> What you are asked to do:
In the entries below, rewrite everything from the line containing "Task: Save the action configuration" down to the line containing "(1241, 443)", both included, as a numbered list without blank lines. Leave the pictures out.

> Data to use:
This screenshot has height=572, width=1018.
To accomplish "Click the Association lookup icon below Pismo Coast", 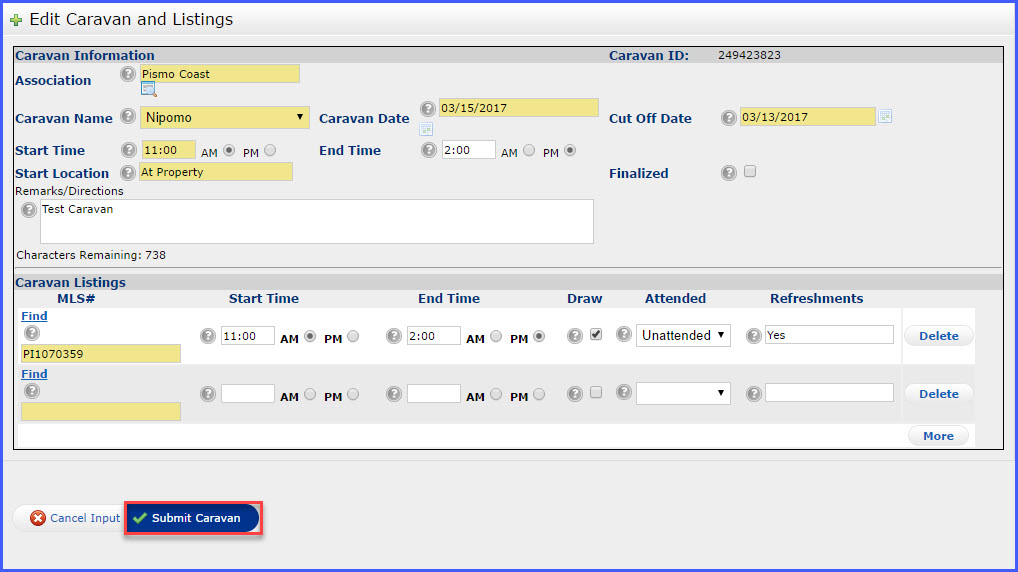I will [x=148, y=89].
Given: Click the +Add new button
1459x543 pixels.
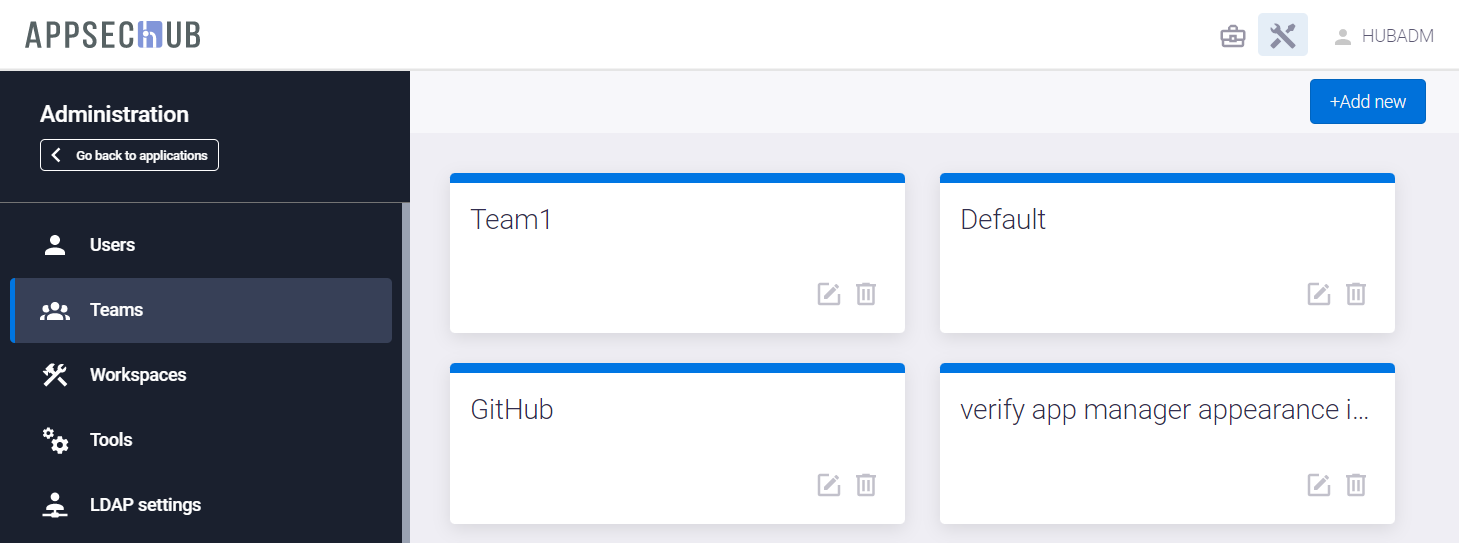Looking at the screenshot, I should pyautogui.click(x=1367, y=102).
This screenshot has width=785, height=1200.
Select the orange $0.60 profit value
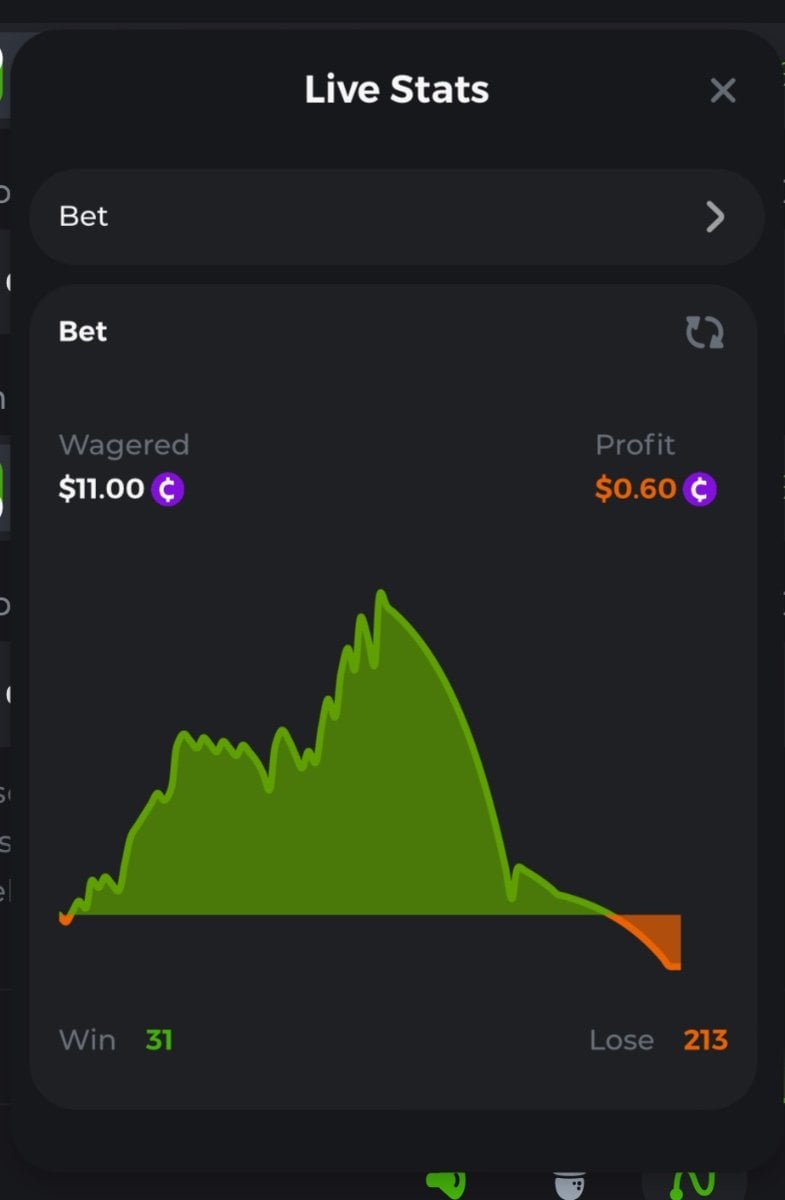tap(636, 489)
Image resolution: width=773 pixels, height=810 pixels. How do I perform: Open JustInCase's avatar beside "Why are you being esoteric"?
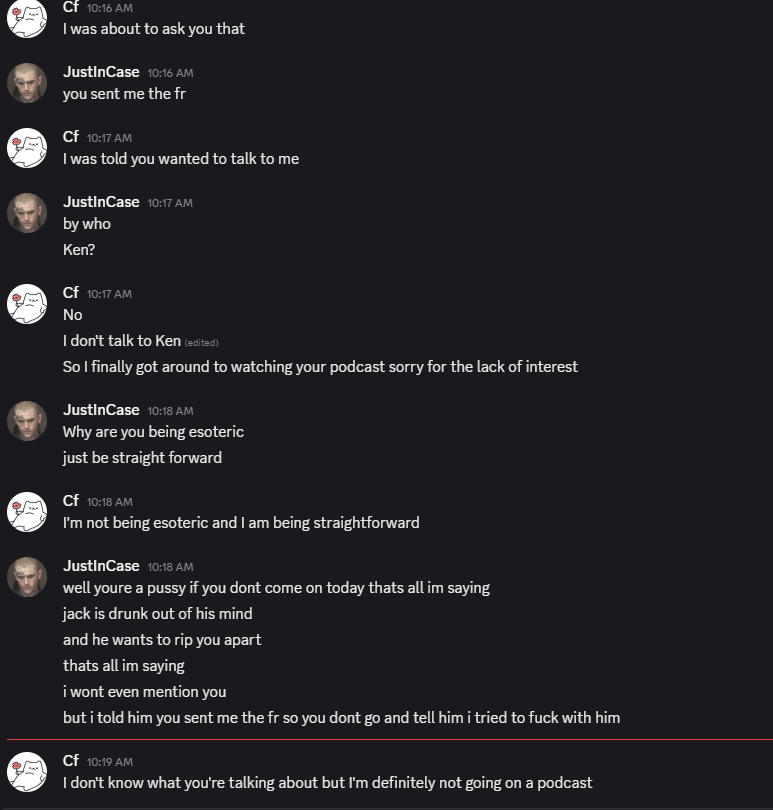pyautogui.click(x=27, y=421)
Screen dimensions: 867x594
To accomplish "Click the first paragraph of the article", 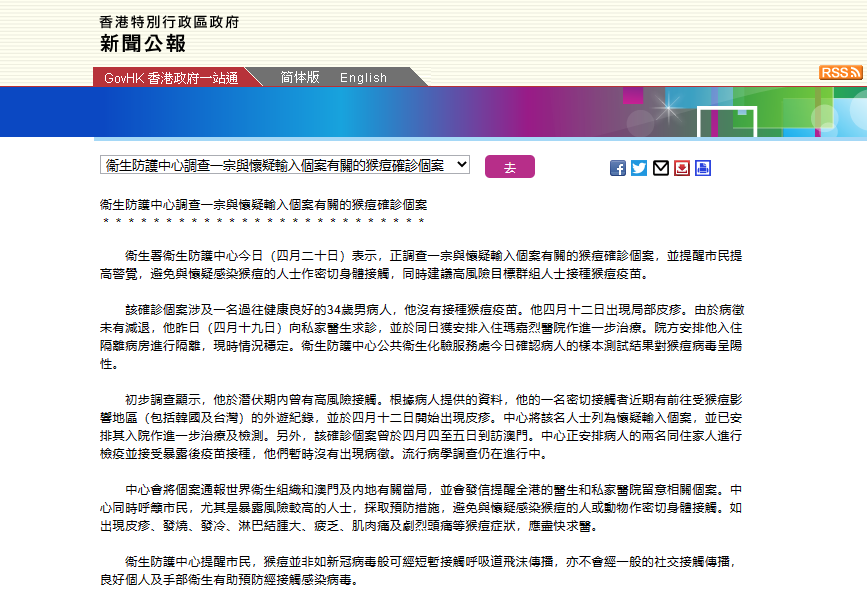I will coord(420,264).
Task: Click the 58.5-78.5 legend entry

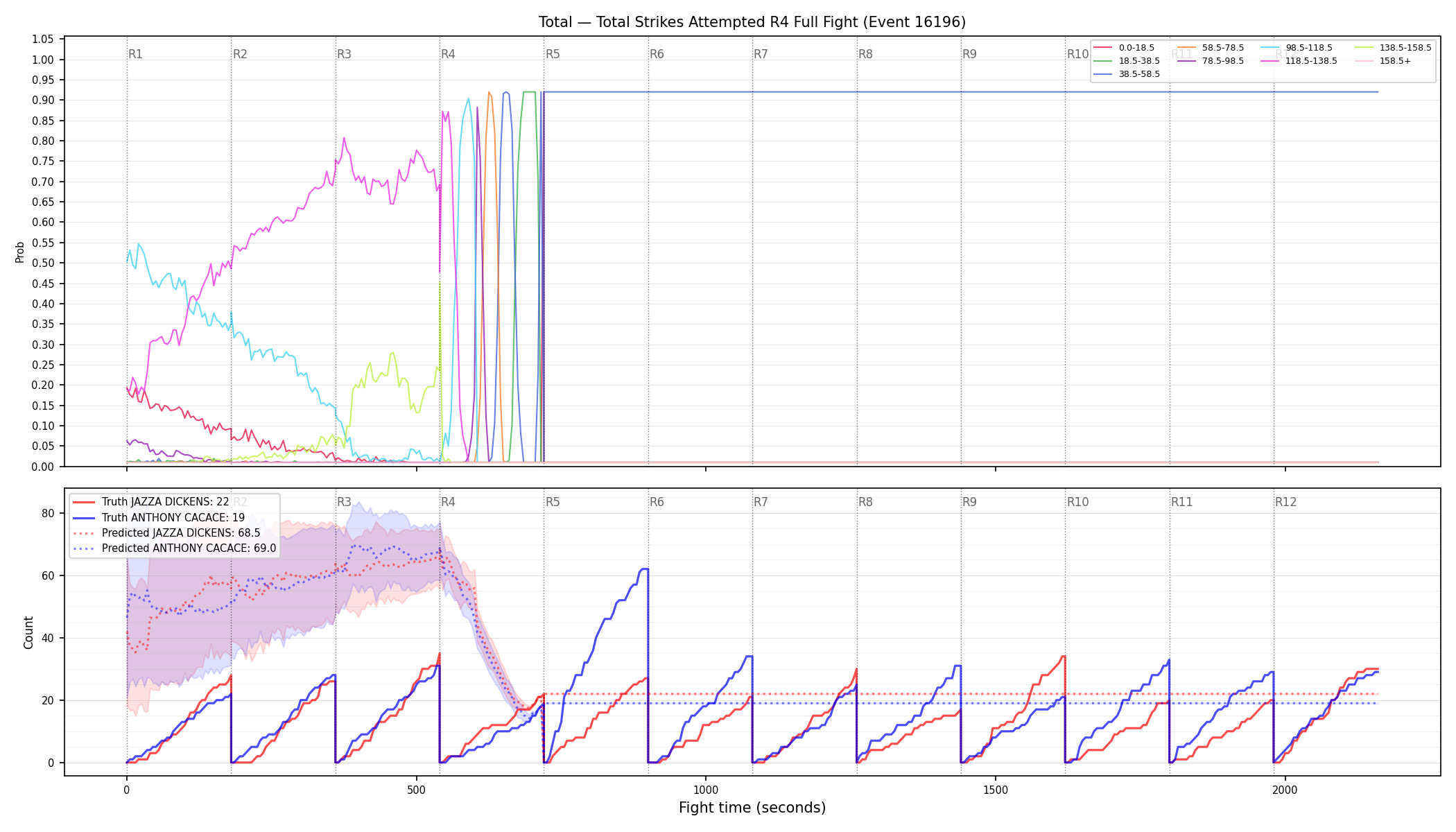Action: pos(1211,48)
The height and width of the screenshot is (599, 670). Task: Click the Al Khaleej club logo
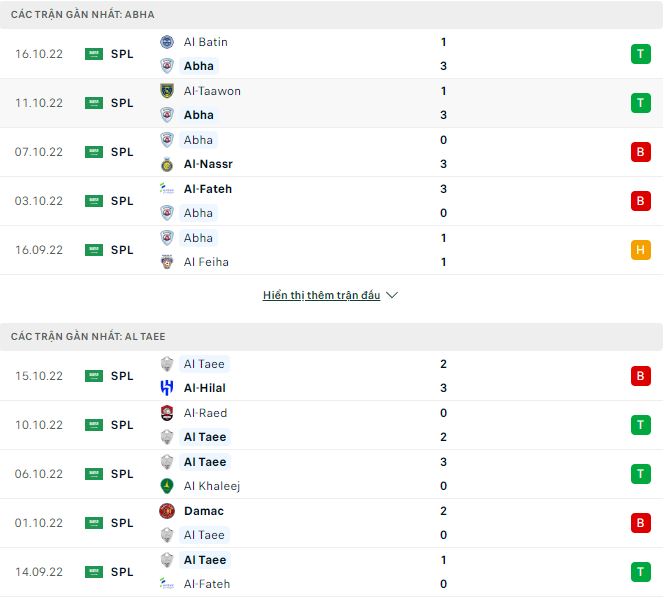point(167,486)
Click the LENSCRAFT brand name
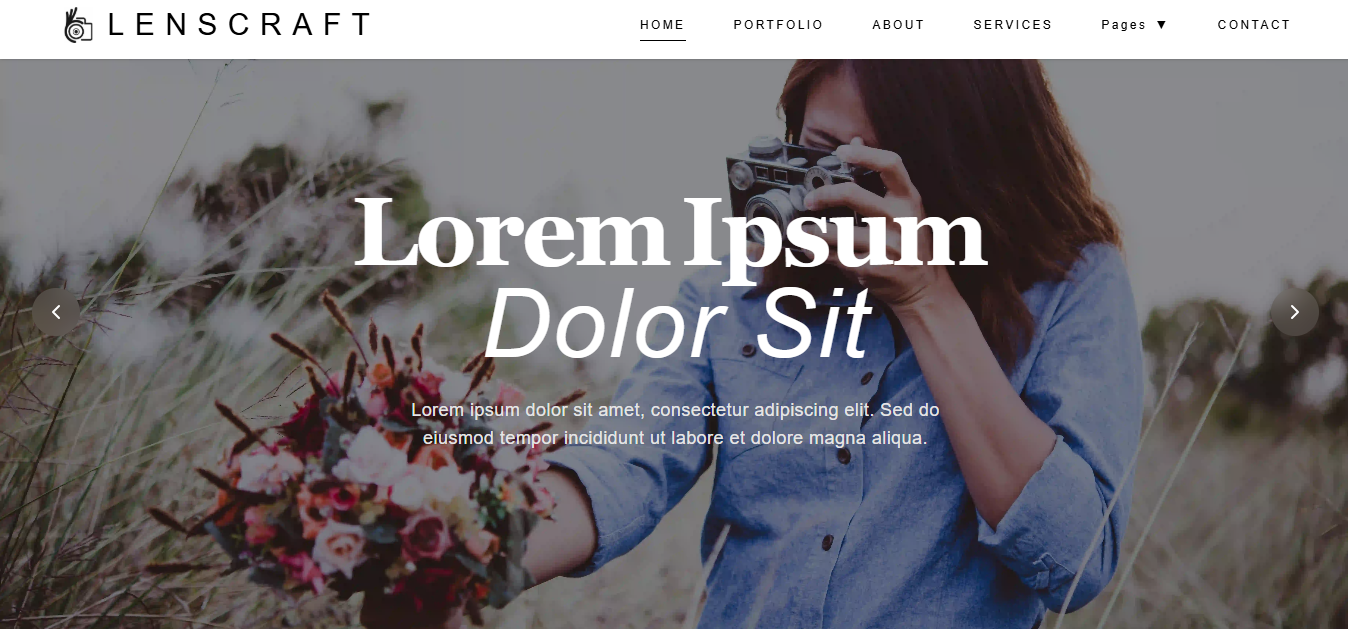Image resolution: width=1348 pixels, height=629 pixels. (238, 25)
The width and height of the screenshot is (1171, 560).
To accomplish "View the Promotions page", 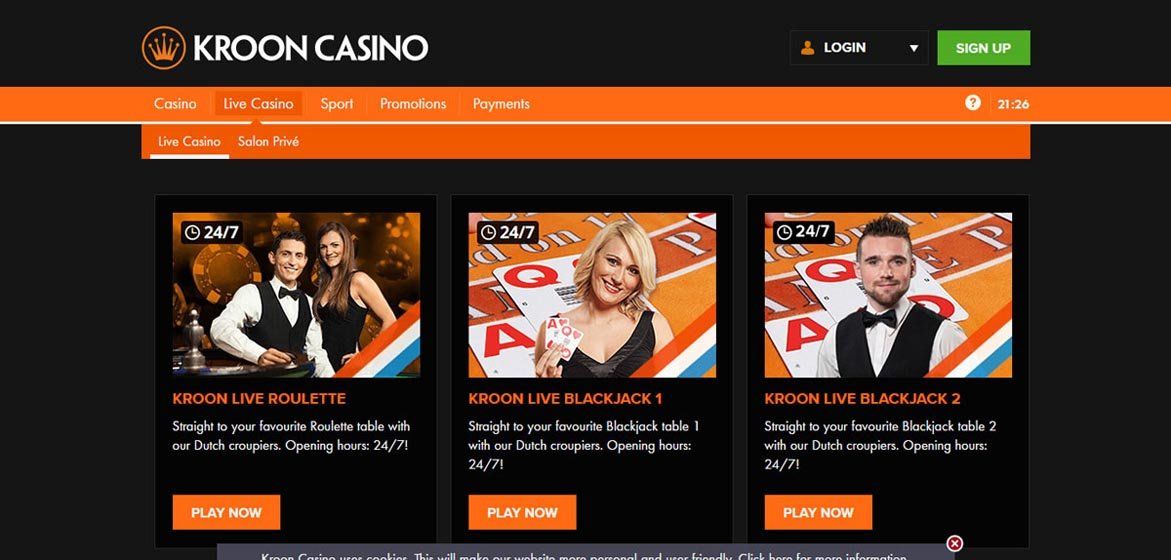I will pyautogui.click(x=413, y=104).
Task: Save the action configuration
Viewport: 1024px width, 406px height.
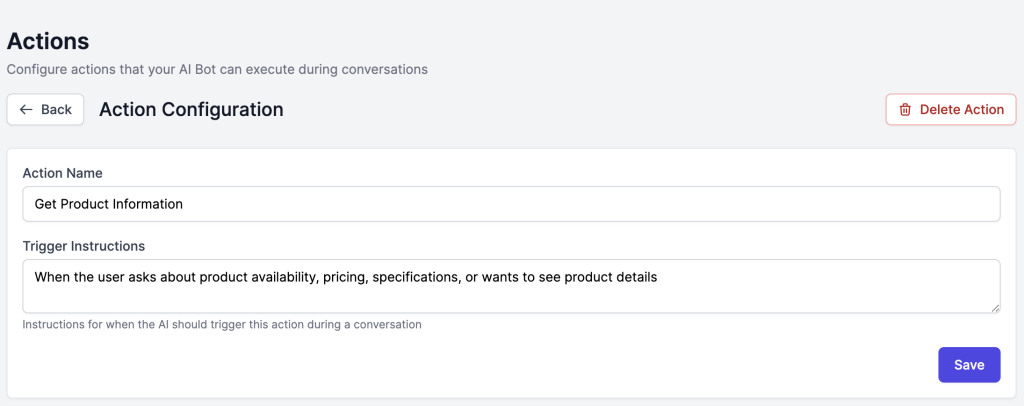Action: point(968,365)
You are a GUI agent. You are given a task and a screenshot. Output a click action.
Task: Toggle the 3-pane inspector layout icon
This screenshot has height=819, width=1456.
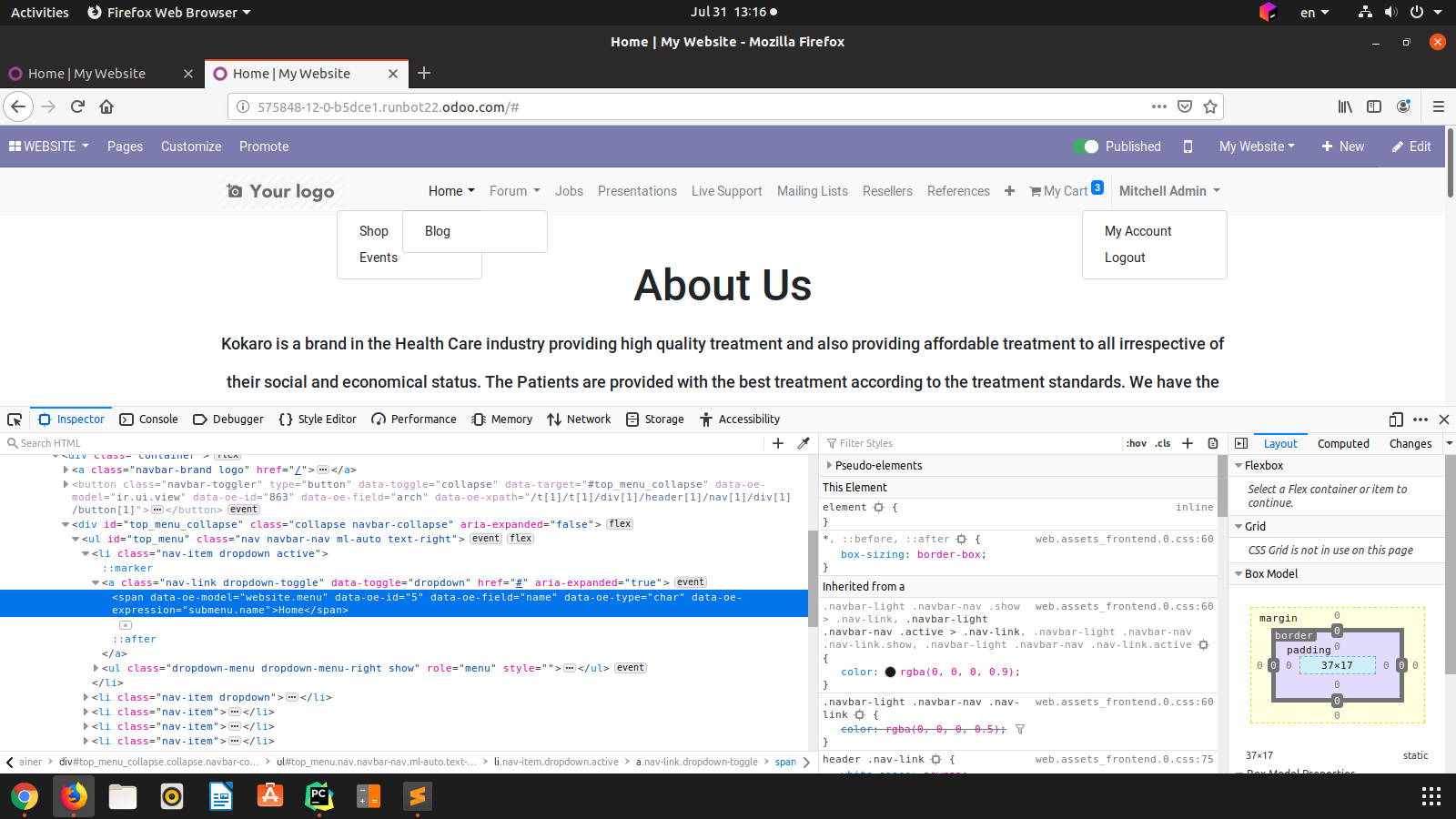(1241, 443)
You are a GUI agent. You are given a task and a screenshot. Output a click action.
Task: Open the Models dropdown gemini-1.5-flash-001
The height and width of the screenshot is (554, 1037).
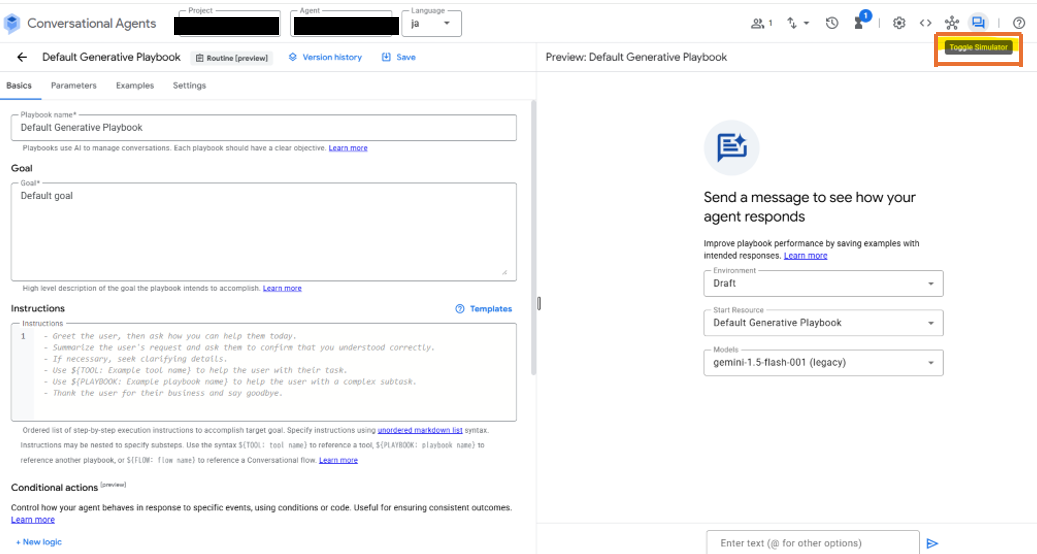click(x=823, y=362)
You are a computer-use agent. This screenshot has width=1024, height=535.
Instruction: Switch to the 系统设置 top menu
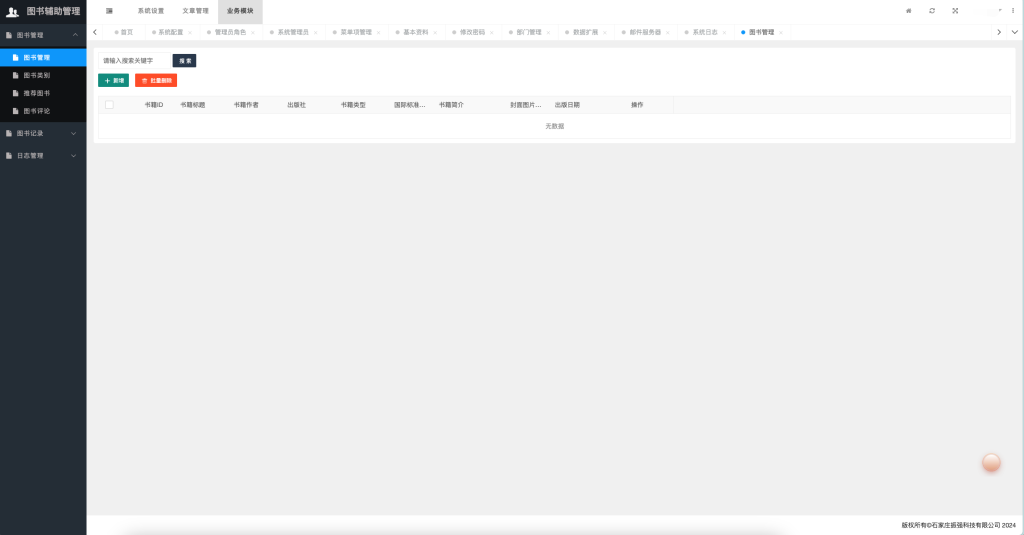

> Solution to this exercise:
1. Task: Save the action configuration
2. Viewport: 1024px width, 406px height.
3. Action: point(968,365)
4. You are a GUI agent. You are given a task and a screenshot. Output a click action.
5. Task: Toggle the 3-pane inspector layout icon
6. This screenshot has height=819, width=1456.
7. (1241, 443)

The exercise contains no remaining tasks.